The grandiose name of the railway was altered to the "West London Railway", and it built a short railway line from Willesden, joining with the main line railways there, to the canal basin. The railway line was leased to the London and Birmingham Railway in 1846, but it continued to own the canal; the Kensington Canal Company was wound up in the same year.

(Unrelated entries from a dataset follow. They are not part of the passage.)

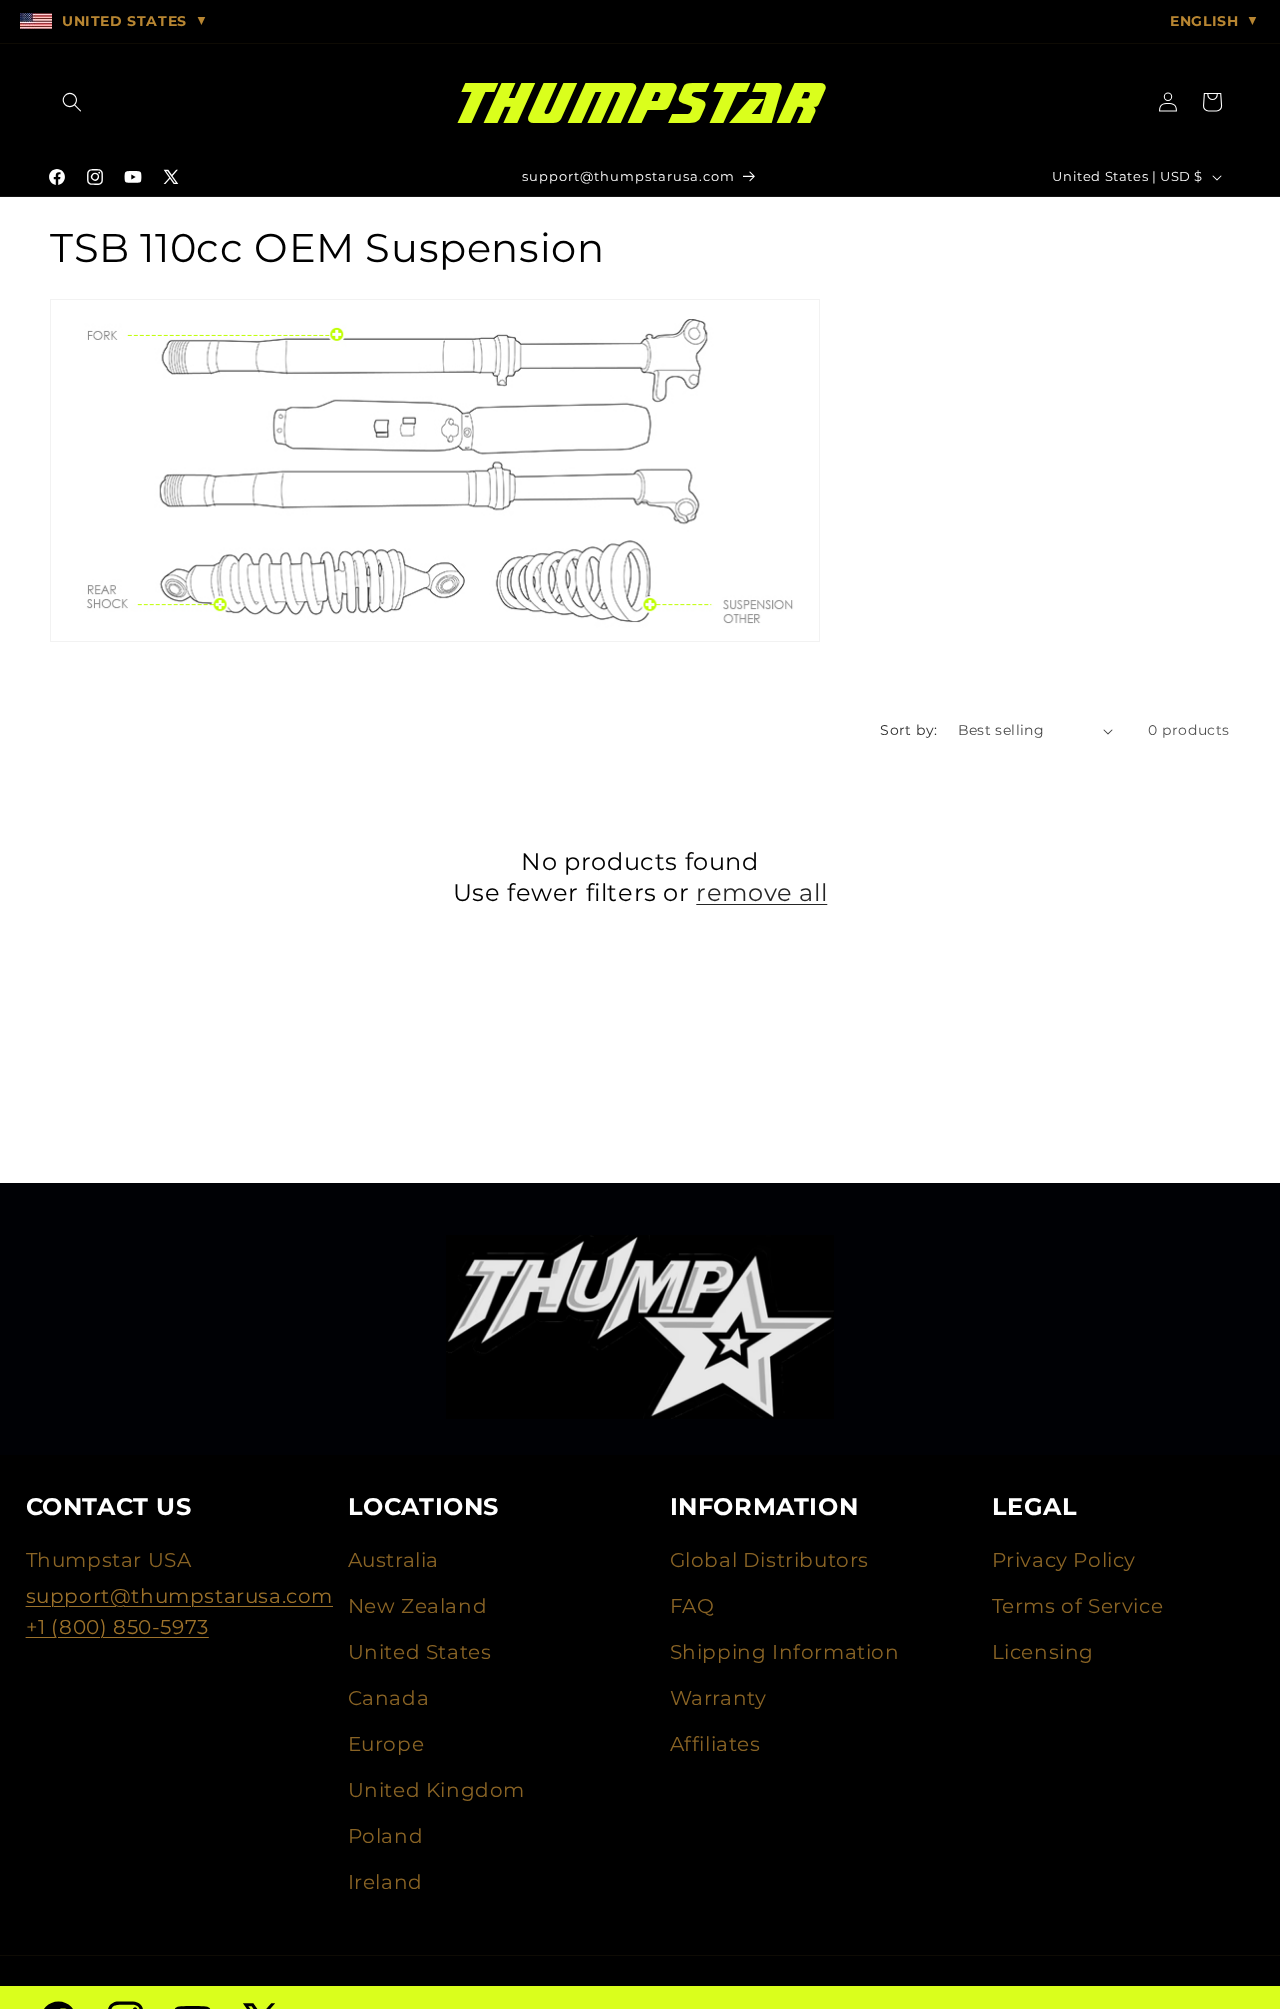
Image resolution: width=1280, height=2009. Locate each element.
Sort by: (908, 730)
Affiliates (715, 1744)
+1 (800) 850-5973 (117, 1627)
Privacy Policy (1064, 1560)
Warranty (718, 1698)
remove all (761, 892)
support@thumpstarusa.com (179, 1596)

The railway and canal combination was utterly unsuccessful, and the hoped-for traffic, involving trans-shipment at Kensington, never appeared. The main line railways – the Great Western and the London and North Western Railway (as successor to the London and Birmingham Railway) – needed a rail connection to lines south of the Thames, and in 1859 an authorising act of Parliament gave authority to a joint venture of several railway companies to extend the railway south from Kensington, converting the canal to a railway. At the southern end the railway diverged a little to the west of the canal, and crossed the Thames on a large bridge. This left a short stub of the original waterway in existence, from the Thames almost to Stamford Bridge: it served flour mills and the Imperial Gas Works, until traffic ceased in 1967.

Construction of the railway built over the remainder of the canal, and the later railway developments in Earl's Court obliterated the canal. Its original course can best be understood by considering the route of the present-day West London Line from the Thames to Kensington (Olympia) station.